Of course, the Lord Chancellor’s declaration of the new rate does mean that, for some years, claimants have been compensated on a basis which was contrary to the methodology set out by the House of Lords – that itself is an injustice of mammoth proportions.
The whole point about the discount rate is that, when a judge used to use 2.5% (or when claimants were forced to use that rate in negotiations) he or she was declaring that the claimant can and should invest the money so that they receive an investment return of 2.5% after the deduction of tax, and after taking account of inflation. It has been impossible to achieve that return for many years, unless one chooses to run significant investment risks. That is why the House of Lords decided in Wells v Wells in 1998 that Index Linked Government Securities should be the standard by which investment by catastrophically injured claimants should be judged.
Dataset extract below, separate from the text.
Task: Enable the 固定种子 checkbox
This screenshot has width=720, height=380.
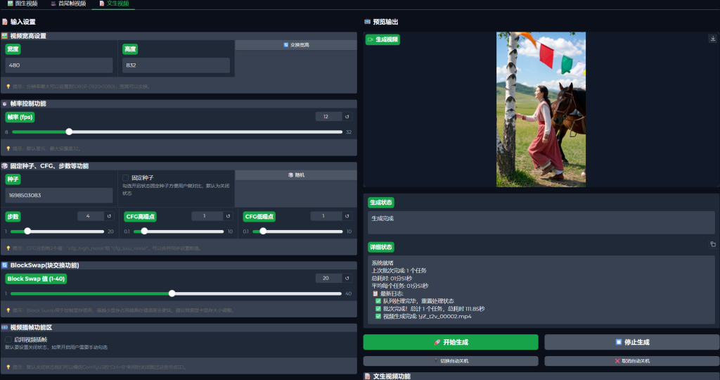Action: pyautogui.click(x=126, y=178)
I’m not hopeful about the outcome of the new consultation because the insurance lobby is very powerful. Insurers argue (without evidence?) that claimants don’t invest in gilts, but that could be, if it’s true, because they know (I always tell them) that the compensation has been calculated on the basis that they have to run risks in order to achieve lifetime compensation.
A complication to the whole debate about the rate is that, when it is set and used, it amounts to a declaration that a claimant will achieve that net real rate of return on his or her money for life. This is a really important point to consider, which I think ought to be the focus of sensible debate – the rate under discussion is the average rate of investment return spread over the predicted life span of the claimant. That could mean 50 years or more, and predicting that far ahead isn’t easy, particularly with major events such as Brexit on the cards. That raises another interesting question, namely whether you can predict the investment future from the past!
I’m very keen on alternative dispute resolution, and have been for some years – I qualified as a mediator many years ago, but I now see ADR as a much wider tool for managing issues and disputes. What a pity that the two warring sides in the discount rate war won’t be able to harness ADR, and avoid giving control of the problem to the Government. I suppose, though, that the insurance industry knows that the rate can’t get any worse, only better, which is my prediction for the future. How much better I wouldn’t like to say, but I fear a positive rate. I don’t agree with that as a result, but I’m pragmatic!